Gemeinderat entscheidet noch in diesem Jahr

Messstetten, 17.06.2017

Gemeinderat entscheidet noch in diesem Jahr

In einem halben Jahr schließt die Landeserstaufnahmestelle für Flüchtlinge. Wegen der Übernahme der früheren Kaserne laufen derzeit viele Gespräche.

von Pressemitteilung  

Auf Initiative des Bundestagsabgeordneten Thomas Bareiß hat Bürgermeister Frank Schroft Johannes Fietz, Vorstandsmitglied der Bundesanstalt für Immobilienaufgaben (BImA), im Rathaus in Meßstetten willkommen geheißen. Er nutzte den Besuch, um eine mögliche Nachnutzung des im Eigentum der BImA befindlichen Areals der früheren Zollernalb-Kaserne in Form eines interkommunalen Industriegebiets zu erläutern. Dabei hob er hervor, dass es im Zollernalbkreis keine reinen Industrieflächen in dieser Größenordnung mehr gebe und das Gelände daher hohe Entwicklungschancen für Meßstetten biete.

Bürgermeister Frank Schroft (rechts) und MdB Thomas Bareiß (links) sprachen mit Johannes Fietz, Vorstandsmitglied der Bundesanstalt für Immobilienaufgaben (BImA), über die Zukunft der früheren Zollernalb-Kaserne.
Bürgermeister Frank Schroft (rechts) und MdB Thomas Bareiß (links) sprachen mit Johannes Fietz, Vorstandsmitglied der Bundesanstalt für Immobilienaufgaben (BImA), über die Zukunft der früheren Zollernalb-Kaserne. Foto: Privat

Die bisher gute Zusammenarbeit mit der BImA wertete er im Hinblick auf die geplante Übernahme des Kasernenareals durch die Stadt als positiv. Als Grundlage für die anstehenden Verhandlungen werden derzeit in Zusammenarbeit mit regionalen Ingenieurbüros Grundlagenermittlungen angestellt, die dem Gemeinderat noch in diesem Jahr als Entscheidungsgrundlage für eine adäquate Nachnutzung dienen sollen. Auch seitens der BImA zeigte man sich gewillt, die Verhandlungen zur Übernahme des Kasernenareals zu einem guten Abschluss zu bringen, heißt es in der städtischen Pressemitteilung.

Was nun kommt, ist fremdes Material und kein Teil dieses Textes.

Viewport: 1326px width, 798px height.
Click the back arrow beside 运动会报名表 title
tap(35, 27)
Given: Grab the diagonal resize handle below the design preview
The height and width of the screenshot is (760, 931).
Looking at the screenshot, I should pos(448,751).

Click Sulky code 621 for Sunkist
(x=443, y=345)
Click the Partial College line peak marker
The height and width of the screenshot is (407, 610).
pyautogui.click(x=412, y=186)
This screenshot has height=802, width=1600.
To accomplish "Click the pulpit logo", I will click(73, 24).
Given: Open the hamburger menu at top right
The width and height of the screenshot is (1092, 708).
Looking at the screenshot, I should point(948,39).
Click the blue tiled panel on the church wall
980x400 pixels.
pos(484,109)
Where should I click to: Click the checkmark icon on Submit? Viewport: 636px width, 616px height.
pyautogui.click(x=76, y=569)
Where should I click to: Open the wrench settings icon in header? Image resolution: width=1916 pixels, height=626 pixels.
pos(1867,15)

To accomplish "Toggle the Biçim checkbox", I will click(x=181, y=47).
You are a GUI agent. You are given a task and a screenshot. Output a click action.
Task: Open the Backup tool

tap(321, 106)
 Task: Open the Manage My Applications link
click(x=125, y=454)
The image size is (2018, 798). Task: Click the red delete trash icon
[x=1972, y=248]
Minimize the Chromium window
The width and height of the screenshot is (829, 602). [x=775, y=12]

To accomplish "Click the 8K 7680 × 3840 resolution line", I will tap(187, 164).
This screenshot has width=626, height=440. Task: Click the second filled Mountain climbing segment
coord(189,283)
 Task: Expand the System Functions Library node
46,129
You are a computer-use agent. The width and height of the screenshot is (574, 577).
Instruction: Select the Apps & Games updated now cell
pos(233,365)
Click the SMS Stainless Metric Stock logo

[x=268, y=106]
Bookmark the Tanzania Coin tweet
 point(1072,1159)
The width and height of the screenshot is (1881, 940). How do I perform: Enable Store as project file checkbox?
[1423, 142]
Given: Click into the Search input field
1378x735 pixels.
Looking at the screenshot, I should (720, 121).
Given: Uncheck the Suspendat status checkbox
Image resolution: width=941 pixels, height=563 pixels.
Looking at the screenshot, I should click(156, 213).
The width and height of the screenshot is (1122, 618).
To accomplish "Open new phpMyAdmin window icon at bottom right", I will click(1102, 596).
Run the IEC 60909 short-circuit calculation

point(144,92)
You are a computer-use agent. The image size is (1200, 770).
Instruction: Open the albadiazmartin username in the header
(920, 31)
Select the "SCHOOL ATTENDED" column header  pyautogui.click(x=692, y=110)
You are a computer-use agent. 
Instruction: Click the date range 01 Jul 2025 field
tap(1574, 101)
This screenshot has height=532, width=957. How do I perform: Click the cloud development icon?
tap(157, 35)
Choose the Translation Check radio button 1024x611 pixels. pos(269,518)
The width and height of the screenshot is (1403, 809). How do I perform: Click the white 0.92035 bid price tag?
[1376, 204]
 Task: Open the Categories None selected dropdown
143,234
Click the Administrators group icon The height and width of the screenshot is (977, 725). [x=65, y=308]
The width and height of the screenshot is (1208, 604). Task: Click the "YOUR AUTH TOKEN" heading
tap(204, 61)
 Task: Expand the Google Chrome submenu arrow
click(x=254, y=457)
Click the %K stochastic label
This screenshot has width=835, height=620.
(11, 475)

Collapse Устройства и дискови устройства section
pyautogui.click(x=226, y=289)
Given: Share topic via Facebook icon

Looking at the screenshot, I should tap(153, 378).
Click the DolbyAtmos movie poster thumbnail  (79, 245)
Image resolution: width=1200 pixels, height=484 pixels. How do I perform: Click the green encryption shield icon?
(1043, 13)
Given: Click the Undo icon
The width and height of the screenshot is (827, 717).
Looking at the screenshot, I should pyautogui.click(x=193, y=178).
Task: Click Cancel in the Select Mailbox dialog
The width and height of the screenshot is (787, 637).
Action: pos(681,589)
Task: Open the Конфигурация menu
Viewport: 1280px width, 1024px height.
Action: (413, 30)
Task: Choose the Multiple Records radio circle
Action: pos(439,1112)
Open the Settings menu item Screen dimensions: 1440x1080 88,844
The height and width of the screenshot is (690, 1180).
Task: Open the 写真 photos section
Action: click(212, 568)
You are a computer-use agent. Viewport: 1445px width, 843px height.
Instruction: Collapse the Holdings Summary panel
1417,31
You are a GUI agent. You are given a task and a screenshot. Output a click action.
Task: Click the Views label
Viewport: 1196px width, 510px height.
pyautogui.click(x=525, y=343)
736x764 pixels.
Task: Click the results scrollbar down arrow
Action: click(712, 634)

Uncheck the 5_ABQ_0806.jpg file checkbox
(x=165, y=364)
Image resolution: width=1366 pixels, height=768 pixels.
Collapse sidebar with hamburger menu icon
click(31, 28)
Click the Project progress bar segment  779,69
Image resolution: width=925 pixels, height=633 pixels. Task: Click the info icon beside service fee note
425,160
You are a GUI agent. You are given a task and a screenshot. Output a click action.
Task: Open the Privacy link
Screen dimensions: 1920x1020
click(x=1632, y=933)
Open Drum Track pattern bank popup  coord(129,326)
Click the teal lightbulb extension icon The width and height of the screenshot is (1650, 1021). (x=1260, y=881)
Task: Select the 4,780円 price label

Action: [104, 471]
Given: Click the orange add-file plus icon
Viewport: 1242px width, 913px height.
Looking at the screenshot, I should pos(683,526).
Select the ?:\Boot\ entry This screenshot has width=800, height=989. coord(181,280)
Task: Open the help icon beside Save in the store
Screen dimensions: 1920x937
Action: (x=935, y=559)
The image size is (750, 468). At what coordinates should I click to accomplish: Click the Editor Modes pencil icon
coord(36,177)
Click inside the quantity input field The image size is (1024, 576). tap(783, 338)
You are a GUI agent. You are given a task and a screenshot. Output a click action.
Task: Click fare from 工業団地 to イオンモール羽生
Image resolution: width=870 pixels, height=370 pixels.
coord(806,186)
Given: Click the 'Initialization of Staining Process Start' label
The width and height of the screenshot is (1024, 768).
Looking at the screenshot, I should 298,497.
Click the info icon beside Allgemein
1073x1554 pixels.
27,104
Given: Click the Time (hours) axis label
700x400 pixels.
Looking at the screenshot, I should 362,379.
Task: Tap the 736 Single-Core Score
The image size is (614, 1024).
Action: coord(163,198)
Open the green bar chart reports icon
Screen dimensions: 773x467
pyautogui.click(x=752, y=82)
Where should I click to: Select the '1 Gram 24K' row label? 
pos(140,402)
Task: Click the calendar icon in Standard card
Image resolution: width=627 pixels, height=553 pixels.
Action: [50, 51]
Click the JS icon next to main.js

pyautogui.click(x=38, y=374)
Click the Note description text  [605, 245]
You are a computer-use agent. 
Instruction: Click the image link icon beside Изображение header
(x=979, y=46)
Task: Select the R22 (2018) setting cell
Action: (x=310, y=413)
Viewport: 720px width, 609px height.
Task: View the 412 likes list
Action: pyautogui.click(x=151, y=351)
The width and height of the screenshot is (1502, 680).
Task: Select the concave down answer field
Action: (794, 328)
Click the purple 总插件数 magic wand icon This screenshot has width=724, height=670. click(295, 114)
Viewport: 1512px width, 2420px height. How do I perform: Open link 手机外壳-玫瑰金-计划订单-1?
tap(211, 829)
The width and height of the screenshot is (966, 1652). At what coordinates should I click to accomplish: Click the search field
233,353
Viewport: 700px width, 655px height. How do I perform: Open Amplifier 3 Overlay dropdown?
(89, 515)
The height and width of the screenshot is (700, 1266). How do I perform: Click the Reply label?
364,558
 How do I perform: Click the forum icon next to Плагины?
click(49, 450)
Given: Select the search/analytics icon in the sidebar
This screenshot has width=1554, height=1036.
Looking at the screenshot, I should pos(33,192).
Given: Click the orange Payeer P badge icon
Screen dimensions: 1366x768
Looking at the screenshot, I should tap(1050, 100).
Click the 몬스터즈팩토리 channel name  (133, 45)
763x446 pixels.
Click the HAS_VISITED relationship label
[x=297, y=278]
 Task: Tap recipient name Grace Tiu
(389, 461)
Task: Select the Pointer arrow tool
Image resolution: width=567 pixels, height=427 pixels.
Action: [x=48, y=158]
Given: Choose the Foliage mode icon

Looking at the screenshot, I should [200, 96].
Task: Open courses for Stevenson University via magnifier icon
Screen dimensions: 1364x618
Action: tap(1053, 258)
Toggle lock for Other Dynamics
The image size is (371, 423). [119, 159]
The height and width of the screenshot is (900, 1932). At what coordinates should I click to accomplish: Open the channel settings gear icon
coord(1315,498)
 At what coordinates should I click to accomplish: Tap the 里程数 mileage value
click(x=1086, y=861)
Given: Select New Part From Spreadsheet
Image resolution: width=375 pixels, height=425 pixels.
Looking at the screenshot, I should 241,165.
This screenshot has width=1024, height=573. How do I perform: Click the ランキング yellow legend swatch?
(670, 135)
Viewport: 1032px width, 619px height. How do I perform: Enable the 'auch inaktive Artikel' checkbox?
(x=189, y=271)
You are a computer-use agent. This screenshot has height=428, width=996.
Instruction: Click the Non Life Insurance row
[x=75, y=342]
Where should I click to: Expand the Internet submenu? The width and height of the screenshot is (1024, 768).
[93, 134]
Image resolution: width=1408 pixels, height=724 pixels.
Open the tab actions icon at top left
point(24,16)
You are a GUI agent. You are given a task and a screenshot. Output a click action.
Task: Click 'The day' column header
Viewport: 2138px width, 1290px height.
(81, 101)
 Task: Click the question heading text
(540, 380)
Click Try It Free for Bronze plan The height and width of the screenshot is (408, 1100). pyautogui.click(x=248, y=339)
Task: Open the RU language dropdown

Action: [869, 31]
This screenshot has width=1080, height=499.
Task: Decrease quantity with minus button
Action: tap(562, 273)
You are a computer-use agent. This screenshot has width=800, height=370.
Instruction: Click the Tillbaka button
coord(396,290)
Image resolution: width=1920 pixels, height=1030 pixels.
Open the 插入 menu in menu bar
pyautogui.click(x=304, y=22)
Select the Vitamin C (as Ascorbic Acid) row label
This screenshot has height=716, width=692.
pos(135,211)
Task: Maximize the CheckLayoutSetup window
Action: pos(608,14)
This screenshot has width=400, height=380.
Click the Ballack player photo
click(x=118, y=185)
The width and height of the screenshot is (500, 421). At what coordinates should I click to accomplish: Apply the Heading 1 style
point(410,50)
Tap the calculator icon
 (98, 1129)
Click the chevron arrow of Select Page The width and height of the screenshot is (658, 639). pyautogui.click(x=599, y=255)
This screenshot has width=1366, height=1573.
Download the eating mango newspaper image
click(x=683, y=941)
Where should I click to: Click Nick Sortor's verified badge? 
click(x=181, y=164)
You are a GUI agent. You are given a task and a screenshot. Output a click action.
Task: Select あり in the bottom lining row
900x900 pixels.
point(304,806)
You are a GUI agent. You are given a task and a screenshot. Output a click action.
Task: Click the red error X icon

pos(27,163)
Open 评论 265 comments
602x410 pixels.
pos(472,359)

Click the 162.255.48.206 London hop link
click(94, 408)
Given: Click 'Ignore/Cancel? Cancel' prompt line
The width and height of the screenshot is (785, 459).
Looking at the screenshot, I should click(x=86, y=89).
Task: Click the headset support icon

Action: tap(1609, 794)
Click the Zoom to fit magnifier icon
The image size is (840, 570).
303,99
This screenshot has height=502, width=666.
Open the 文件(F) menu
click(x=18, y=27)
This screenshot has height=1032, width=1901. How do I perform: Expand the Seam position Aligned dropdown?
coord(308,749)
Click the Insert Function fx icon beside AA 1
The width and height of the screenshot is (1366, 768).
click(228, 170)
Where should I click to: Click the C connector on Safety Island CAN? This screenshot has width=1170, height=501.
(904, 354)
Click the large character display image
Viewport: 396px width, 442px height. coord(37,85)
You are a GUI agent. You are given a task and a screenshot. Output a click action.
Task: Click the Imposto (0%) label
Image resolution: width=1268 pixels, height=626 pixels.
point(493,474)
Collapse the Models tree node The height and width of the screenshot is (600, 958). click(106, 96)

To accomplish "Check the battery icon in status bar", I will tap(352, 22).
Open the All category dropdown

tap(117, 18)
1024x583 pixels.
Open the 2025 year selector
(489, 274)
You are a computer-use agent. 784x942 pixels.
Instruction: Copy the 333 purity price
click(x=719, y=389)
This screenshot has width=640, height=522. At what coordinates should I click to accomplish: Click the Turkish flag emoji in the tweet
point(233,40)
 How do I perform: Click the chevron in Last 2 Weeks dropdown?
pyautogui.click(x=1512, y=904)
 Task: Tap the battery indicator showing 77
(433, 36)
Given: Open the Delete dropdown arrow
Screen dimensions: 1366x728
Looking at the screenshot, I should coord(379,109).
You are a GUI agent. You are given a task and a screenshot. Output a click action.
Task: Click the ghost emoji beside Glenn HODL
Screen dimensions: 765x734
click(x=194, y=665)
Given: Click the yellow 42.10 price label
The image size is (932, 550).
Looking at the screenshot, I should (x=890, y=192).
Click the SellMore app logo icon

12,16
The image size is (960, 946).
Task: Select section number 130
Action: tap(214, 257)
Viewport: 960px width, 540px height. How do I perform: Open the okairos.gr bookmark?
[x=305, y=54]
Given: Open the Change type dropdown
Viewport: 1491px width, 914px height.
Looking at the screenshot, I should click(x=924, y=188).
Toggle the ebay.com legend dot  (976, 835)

Rückblickend lobte Thomas Bareiß nochmals die außerordentlich große Hilfsbereitschaft der Meßstetter bei der Einrichtung der Landeserstaufnahmestelle für Flüchtlinge (LEA). Diese wird gemäß der Vereinbarung zwischen dem Land Baden-Württemberg, dem Landkreis und der Stadt Ende des Jahres geschlossen.